C'était lors de la campagne pour le scrutin municipal de 1971 à Laon, ville moyenne de 27000 habitants et chef-lieu du département de l'Aisne. J'avais 30 ans et je travaillais au service d'études économiques de la Chambre d'agriculture de l'Aisne où j'étais entré en 1967. Ma participation, en 1968, à la rédaction d'un livre intitulé Connaissance de l'Aisne m'avait donné une notoriété locale. Robert Aumont, nouveau conseiller général socialiste, m'a alors demandé de figurer, à titre d'expert issu de la société civile, sur la liste qu'il conduisait pour reconquérir la mairie, perdue par la gauche en 1965 au bénéfice d'une majorité de droite dirigée par le député UNR Guy Sabatier.
Avec cette campagne, je plongeai au coeur de la vie politique laonnoise. Quarante ans plus tard, j'ai encore présente à l'esprit la stupéfaction qui fut la mienne en découvrant l'impréparation de l'opposition d'alors.
Le principal angle d'attaque retenu concernait la piscine municipale «panoramique», ouverte depuis deux ans. «Panoramique», car elle était située sur une extrémité isolée de la ville haute. Cette localisation avait d'ailleurs nécessité d'importants travaux d'accès en voirie. Or la majorité de la population (et des jeunes) résidait en ville basse où l'implantation de cet équipement aurait été plus judicieuse. Sa faible fréquentation avait provoqué une polémique persistante qui portait sur son déficit, et donc sur son coût pour les contribuables. À chaque réunion électorale organisée dans les divers quartiers de la ville, notre équipe stigmatisait ce déficit, mais le montant évoqué n'était jamais le même. Au fil de la campagne, il augmentait chaque jour !

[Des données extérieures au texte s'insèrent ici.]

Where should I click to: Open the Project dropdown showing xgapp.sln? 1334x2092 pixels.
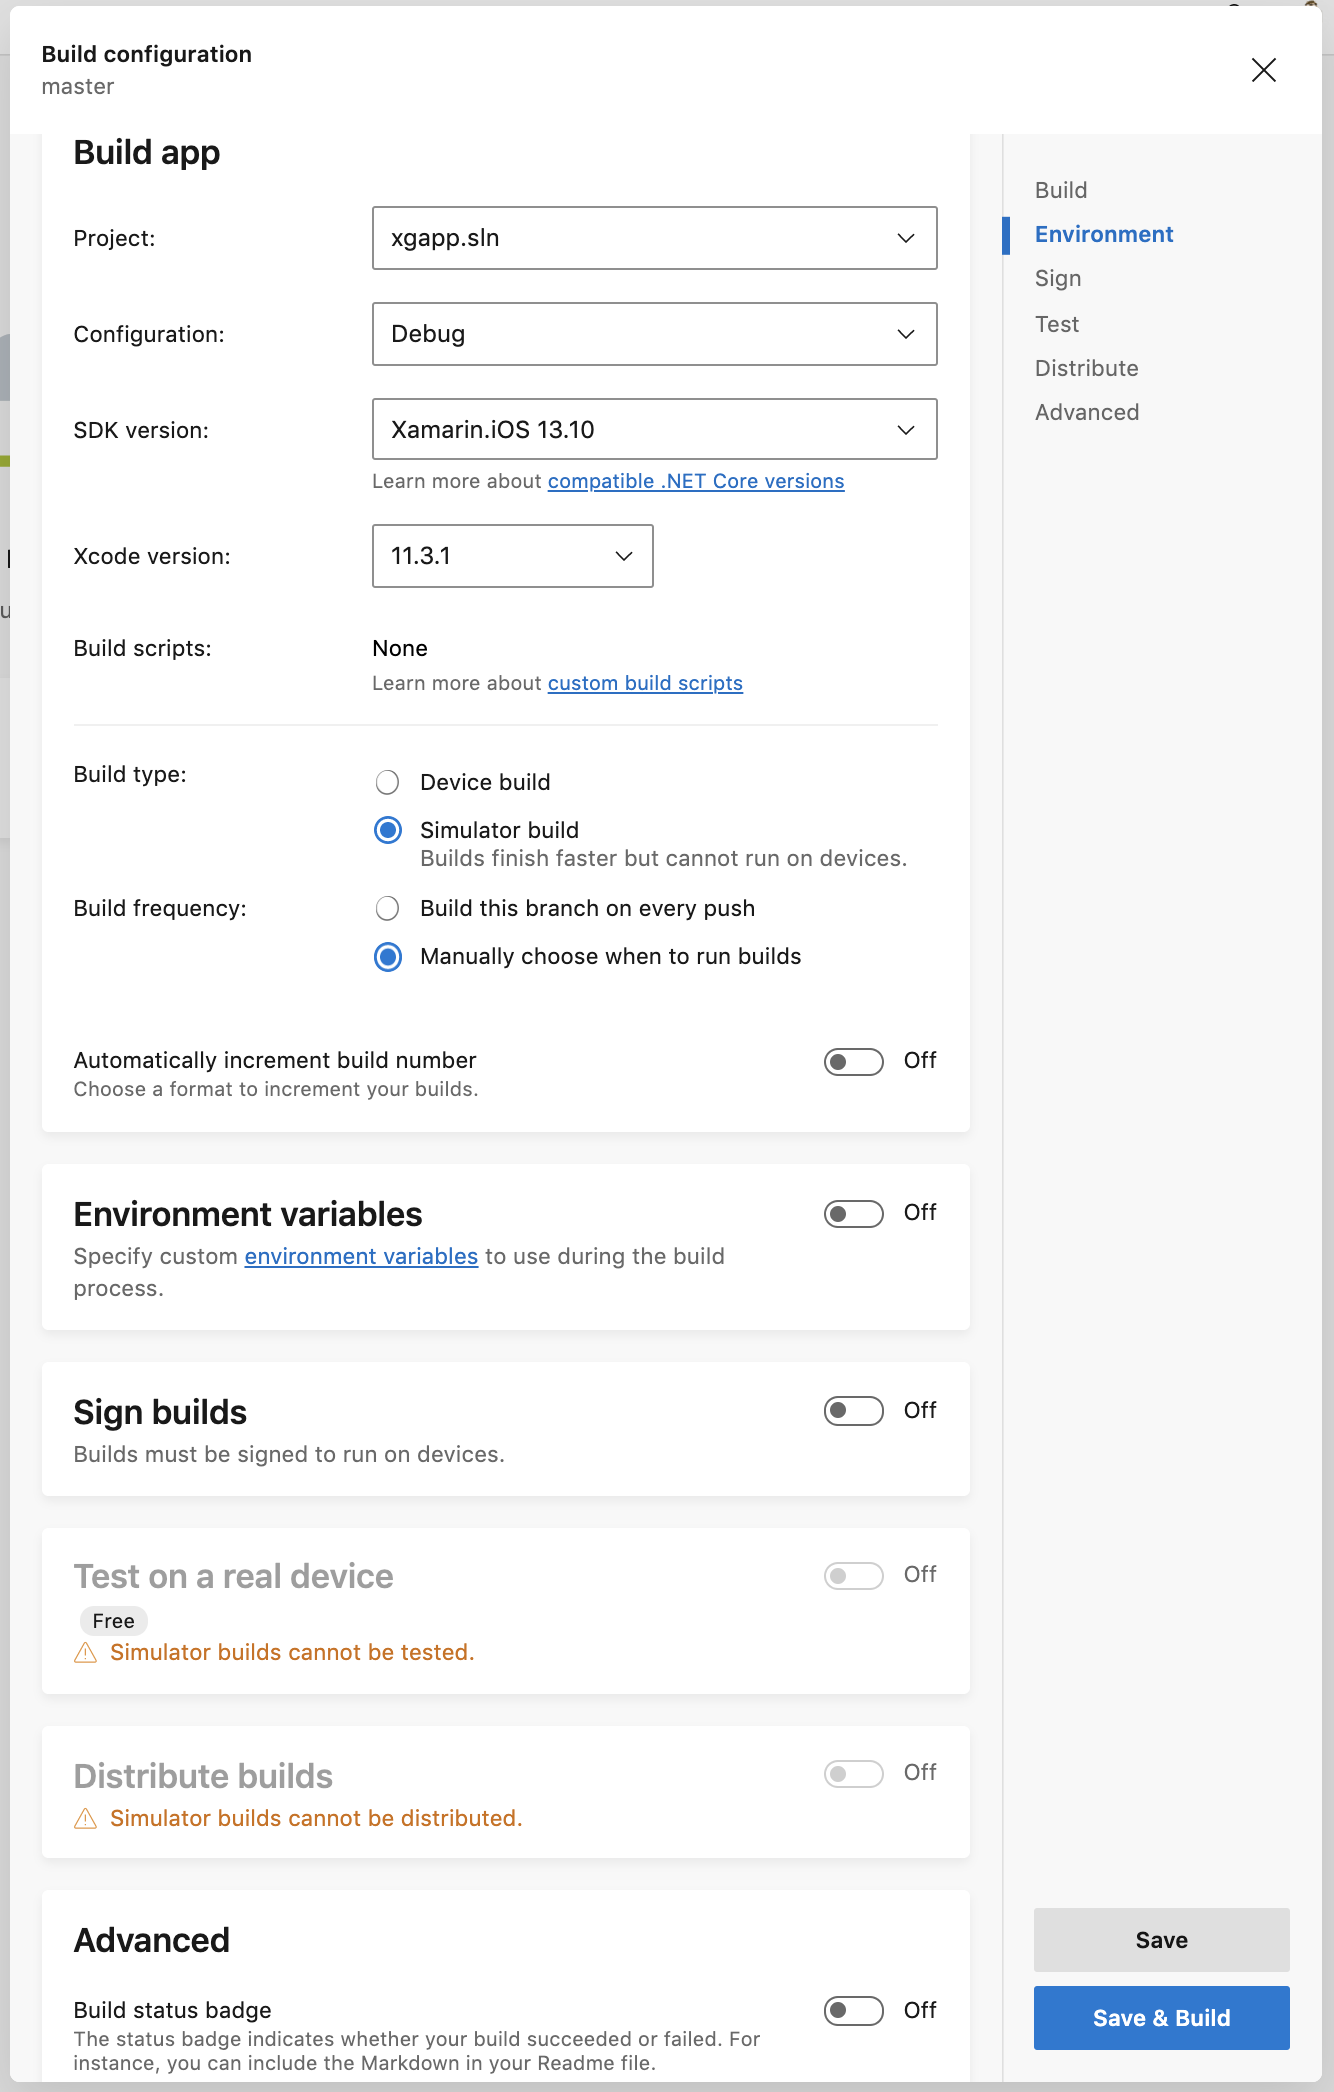point(654,238)
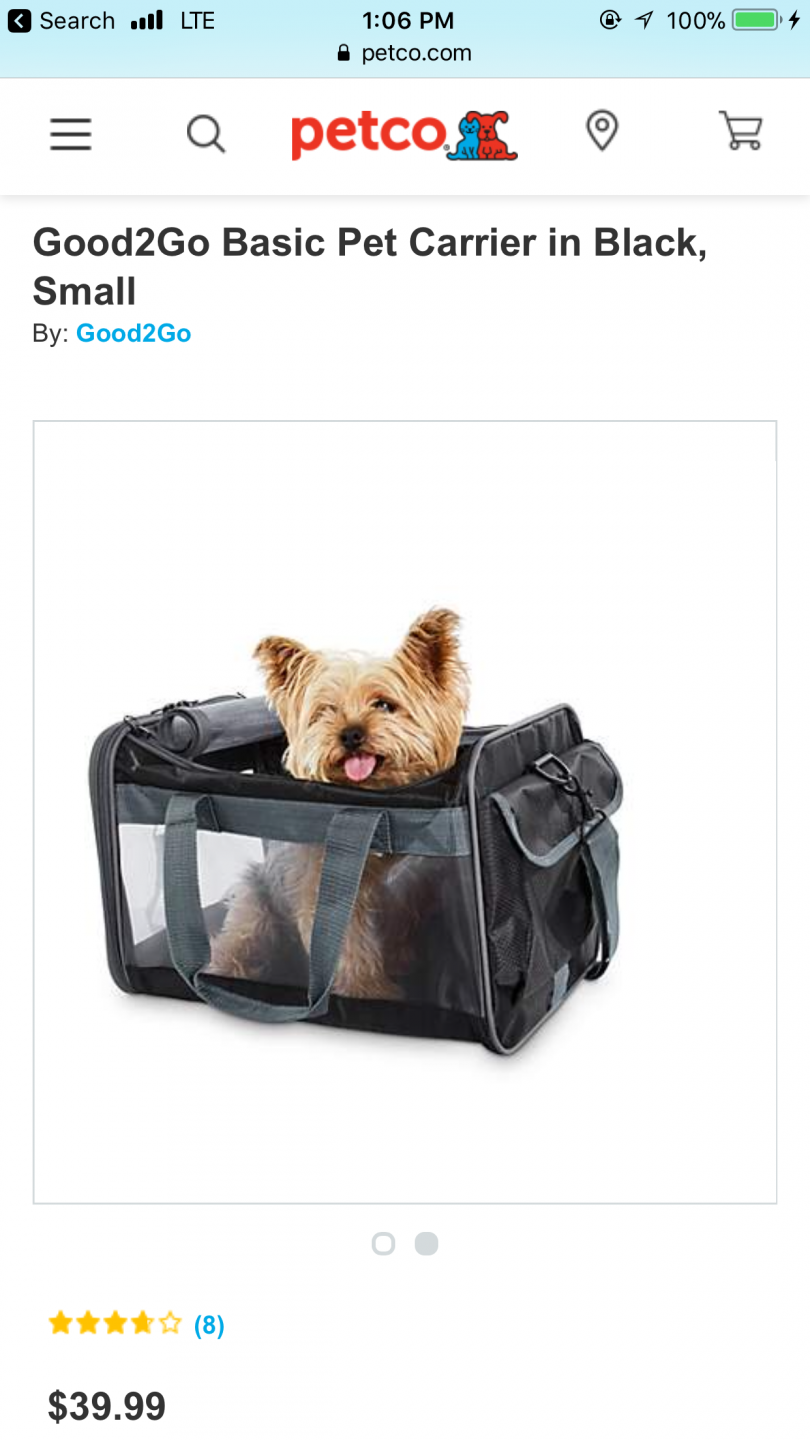Image resolution: width=810 pixels, height=1440 pixels.
Task: Select the second image carousel dot
Action: point(427,1243)

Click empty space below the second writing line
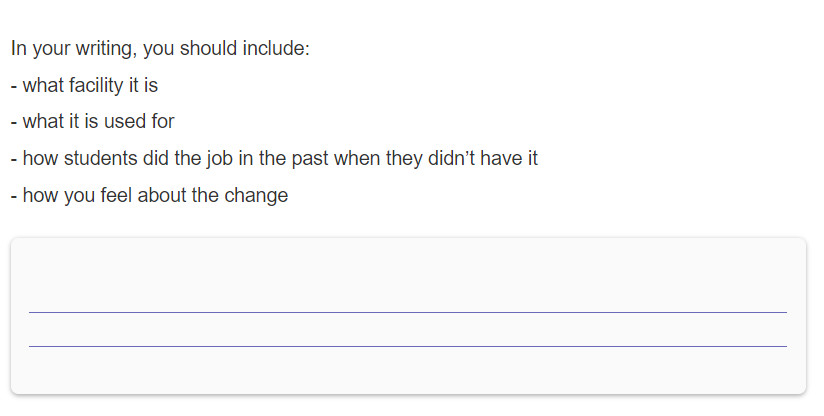(x=408, y=370)
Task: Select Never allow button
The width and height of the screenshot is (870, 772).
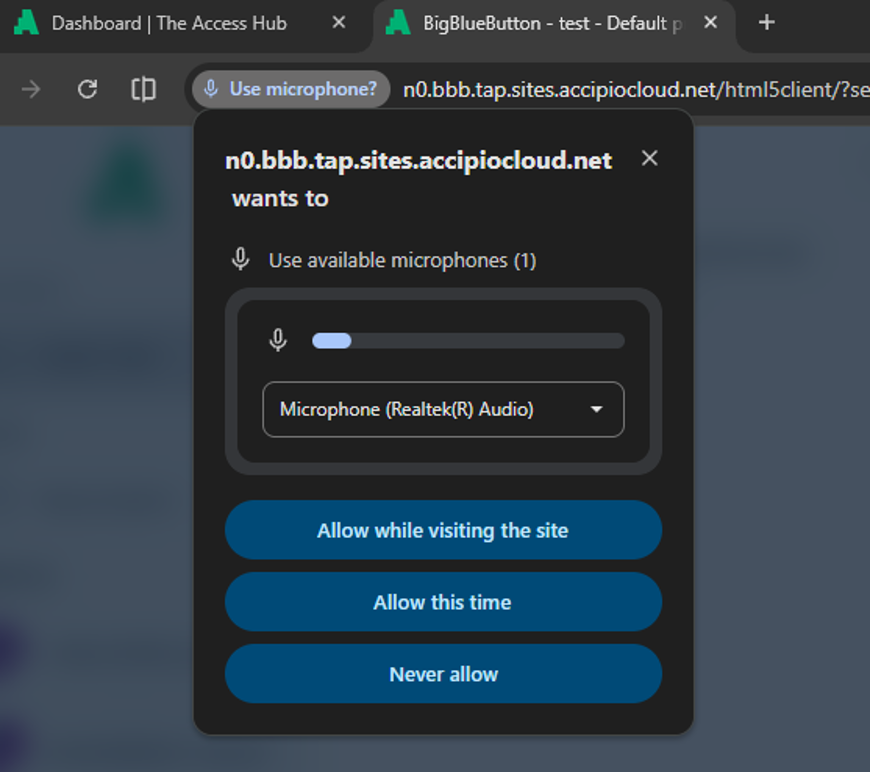Action: 443,674
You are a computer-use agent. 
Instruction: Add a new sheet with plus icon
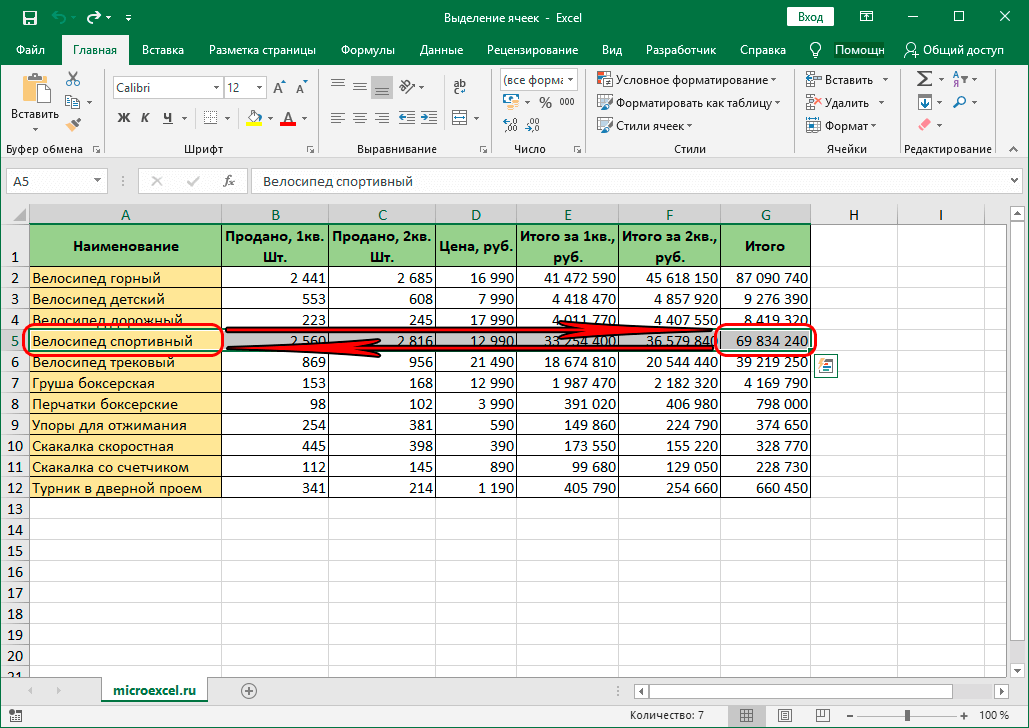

Si cette improvisation m'amuse aujourd'hui, à l'époque j'en étais consterné : comment prétendre gérer une collectivité en ignorant les données budgétaires de base ? Curieuse pratique de la politique qui consiste, en quelque sorte, à raconter n'importe quoi, l'essentiel étant de l'affirmer sur un ton que personne ne mettra en doute.
Faut-il s'étonner, dans ces conditions, de l'échec complet de la liste de gauche ?
Si cet épisode, anecdotique mais révélateur d'une certaine conception de la vie politique, m'a beaucoup marqué, c'est que, déjà, je ne concevais pas l'exercice de la politique sans une certaine rigueur tant dans les critiques que dans les propositions formulées.